Ling Li1,3*, Yiming Liu2,3*, Han Li1,3*, Xiaopeng Guo2, Xiaojun He2, Shinan Geng1,3, Hao Zhao1,3, Xiaole Peng1,3, Dingwen Shi1, Bin Xiong2, Guofeng Zhou2, Yanbing Zhao1,3✉, Chuansheng Zheng2✉, Xiangliang Yang1✉

1. National Engineering Research Center for Nanomedicine, College of Life Science and Technology, Huazhong University of Science and Technology, 430074, Wuhan City, P. R. China.
2. Hubei Province Key Laboratory of Molecular Imaging, Department of Radiology, Union Hospital, Tongji Medical College, Huazhong University of Science and Technology, Wuhan 430022, China.
3. Shenzhen Institute of Huazhong University of Science and Technology, 518057, Shenzhen, P. R. China
* These authors contributed equally to this work.

Abstract

Transcatheter arterial embolization (TAE) plays an important role in clinical tumor therapy by accomplishing vessel-casting embolization of tumor arteries at all levels and suppressing tumor collateral circulation and vascular re-canalization. In this study, we describe smart blood-vessel-embolic nanogels for improving the anti-tumor efficacy of TAE therapy on hepatocellular carcinoma (HCC).

Methods: In this study, an in vitro model composed of two microfluidic chips was used for simulating the tumor capillary network and analyzing artery-embolization properties. Also, blood-vessel-casting embolization of renal arteries was evaluated in normal rabbits. Using a VX2 tumor-bearing rabbit model, the therapeutic efficacy of TAE on HCC was investigated for tumor growth, necrosis, and proliferation. Neovascularization and collateral circulation were evaluated by immunofluorescent detection of hypoxia-inducible factor-1α (HIF-1α), vascular endothelial growth factor (VEGF), and CD31 following the TAE therapy of VX2 tumor-bearing rabbits.

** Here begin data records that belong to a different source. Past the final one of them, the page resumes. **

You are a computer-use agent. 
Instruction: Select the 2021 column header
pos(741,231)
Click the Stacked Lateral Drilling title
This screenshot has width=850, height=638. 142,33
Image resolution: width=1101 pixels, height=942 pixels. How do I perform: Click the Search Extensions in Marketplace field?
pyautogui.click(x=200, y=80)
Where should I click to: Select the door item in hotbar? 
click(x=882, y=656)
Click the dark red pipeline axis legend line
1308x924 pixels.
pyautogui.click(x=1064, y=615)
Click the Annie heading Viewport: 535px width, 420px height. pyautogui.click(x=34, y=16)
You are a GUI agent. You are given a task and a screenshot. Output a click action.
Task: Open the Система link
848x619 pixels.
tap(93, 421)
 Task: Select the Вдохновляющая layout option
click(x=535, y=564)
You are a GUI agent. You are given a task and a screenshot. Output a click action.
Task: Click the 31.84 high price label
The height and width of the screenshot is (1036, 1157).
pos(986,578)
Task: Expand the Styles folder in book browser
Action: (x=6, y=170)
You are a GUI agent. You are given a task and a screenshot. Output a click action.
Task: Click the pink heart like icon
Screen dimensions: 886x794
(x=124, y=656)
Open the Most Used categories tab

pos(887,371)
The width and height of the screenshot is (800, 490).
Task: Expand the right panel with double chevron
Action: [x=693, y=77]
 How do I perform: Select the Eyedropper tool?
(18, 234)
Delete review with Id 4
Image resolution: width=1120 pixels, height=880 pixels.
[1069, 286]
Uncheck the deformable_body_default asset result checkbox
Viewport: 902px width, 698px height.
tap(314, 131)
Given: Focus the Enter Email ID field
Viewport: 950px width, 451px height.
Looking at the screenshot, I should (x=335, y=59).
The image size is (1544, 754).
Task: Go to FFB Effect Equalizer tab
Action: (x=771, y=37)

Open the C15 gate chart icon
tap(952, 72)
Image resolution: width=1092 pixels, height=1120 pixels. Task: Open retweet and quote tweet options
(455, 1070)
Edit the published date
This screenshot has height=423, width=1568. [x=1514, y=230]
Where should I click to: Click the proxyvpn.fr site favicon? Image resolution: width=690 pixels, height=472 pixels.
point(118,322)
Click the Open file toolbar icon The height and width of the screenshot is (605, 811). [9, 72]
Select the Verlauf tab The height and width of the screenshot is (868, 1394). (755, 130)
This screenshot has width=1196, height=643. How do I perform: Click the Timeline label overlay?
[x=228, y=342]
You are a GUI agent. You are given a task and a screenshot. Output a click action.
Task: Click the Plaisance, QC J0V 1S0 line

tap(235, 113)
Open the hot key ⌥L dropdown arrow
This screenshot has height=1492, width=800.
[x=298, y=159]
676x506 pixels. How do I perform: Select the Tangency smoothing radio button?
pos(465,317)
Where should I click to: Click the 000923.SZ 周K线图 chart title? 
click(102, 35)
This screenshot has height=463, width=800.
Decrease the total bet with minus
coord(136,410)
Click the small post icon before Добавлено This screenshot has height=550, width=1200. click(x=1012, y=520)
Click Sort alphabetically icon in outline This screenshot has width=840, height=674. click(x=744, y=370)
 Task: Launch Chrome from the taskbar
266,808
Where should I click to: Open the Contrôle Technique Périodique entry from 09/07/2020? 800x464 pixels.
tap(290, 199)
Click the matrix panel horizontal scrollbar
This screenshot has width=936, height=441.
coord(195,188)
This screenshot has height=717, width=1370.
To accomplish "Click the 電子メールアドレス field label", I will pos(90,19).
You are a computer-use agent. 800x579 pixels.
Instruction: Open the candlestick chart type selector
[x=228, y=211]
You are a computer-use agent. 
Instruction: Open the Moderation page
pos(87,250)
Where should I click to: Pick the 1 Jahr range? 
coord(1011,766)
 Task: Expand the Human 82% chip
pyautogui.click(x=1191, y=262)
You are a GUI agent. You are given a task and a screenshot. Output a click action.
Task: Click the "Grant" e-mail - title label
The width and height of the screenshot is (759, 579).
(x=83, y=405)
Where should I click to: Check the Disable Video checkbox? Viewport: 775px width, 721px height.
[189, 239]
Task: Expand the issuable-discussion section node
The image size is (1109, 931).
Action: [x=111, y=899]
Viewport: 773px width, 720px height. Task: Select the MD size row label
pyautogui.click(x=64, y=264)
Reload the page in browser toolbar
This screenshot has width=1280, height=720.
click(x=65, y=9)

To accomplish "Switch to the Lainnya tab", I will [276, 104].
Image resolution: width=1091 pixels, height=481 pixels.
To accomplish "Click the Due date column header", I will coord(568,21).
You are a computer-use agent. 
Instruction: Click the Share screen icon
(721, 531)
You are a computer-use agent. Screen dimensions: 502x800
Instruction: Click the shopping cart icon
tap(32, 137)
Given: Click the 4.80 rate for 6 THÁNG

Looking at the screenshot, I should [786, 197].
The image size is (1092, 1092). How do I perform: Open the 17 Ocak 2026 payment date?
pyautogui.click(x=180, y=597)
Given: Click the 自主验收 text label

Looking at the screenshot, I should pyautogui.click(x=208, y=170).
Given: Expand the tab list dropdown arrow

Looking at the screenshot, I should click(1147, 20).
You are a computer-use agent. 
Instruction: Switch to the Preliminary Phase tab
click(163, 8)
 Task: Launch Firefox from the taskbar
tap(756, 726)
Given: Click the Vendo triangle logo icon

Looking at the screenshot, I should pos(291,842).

Results: Sufficient embolization of all eight levels of micro-channels was achieved in a tumor-vessel-mimetic model with two microfluidic chips using PIBI-2240, and was further confirmed in renal arteries of normal rabbit. Effective inhibition of tumor collateral circulation and vascular re-canalization was observed in VX2 tumor-bearing rabbits due to the reduced expression levels of HIF-1α, VEGF, and CD31.

Conclusions: The exceptional anti-tumor effect of PIBI-2240 observed in this study suggested that it is an excellent blood-vessel-embolic material for tumor TAE therapy.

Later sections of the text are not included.